Cigarette smoking is a major environmental contributor to COPD, but understanding its epigenetic regulation of oxidative genes involved in the pathogenesis of COPD remains elusive.
We analyzed DNA methylation on glutamate-cysteine ligase catalytic subunit (GCLC), glutathione S-transferase M1 (GSTM1), glutathione S-transferase P1 (GSTP1), and superoxide dismutase 3 (SOD3) promoters in clinical samples from patients with COPD (current-smoker [CS-COPD]; ex-smoker [ES-COPD]) and subjects with normal pulmonary function (current-smoker [CS-NS]; ex-smoker [ES-NS]; never-smoker [NC]). Expression of GCLC messenger RNA (mRNA) and glutathione (GSH) synthesis in these clinical samples and human bronchial epithelial (BEAS-2B) cells stimulated by cigarette-smoke extract (CSE) was evaluated. GCLC mRNA and protein levels were measured to determine effects of demethylation and deacetylation agents on CSE-treated BEAS-2B cells.

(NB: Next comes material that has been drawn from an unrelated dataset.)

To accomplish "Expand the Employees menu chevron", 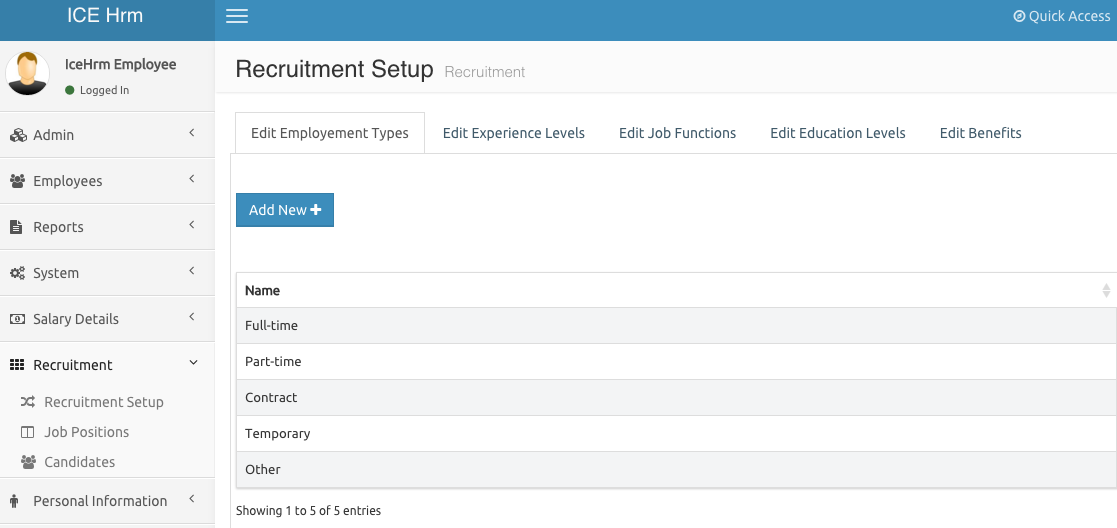I will point(192,180).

The DNA methylation level of the GCLC promoter was significantly increased in CS-COPD, CS-NS, and ES-COPD groups compared with ES-NS and NC groups. However, there were no significant differences in DNA methylation values of GSTM1, GSTP1, and SOD3 promoters among these groups. Expression of GCLC mRNA was downregulated in the lungs, and GSH levels decreased in plasma as a consequence of hypermethylation of the GCLC promoter. Similarly, CSE-treated BEAS-2B cells had hypermethylation of the GCLC gene, mRNA downregulation, and a decreased intracellular GSH level. GCLC expression in CSE-treated BEAS-2B cells was restored by the methylation inhibitor, 5-aza-2ʹ-deoxycytidine, but not by the deacetylation agent, trichostatin A.
Cigarette smoke-induced hypermethylation of the GCLC promoter is related to the initiation and progression of COPD. Our finding may provide a new strategy for COPD intervention by developing demethylation agents targeting GCLC hypermethylation.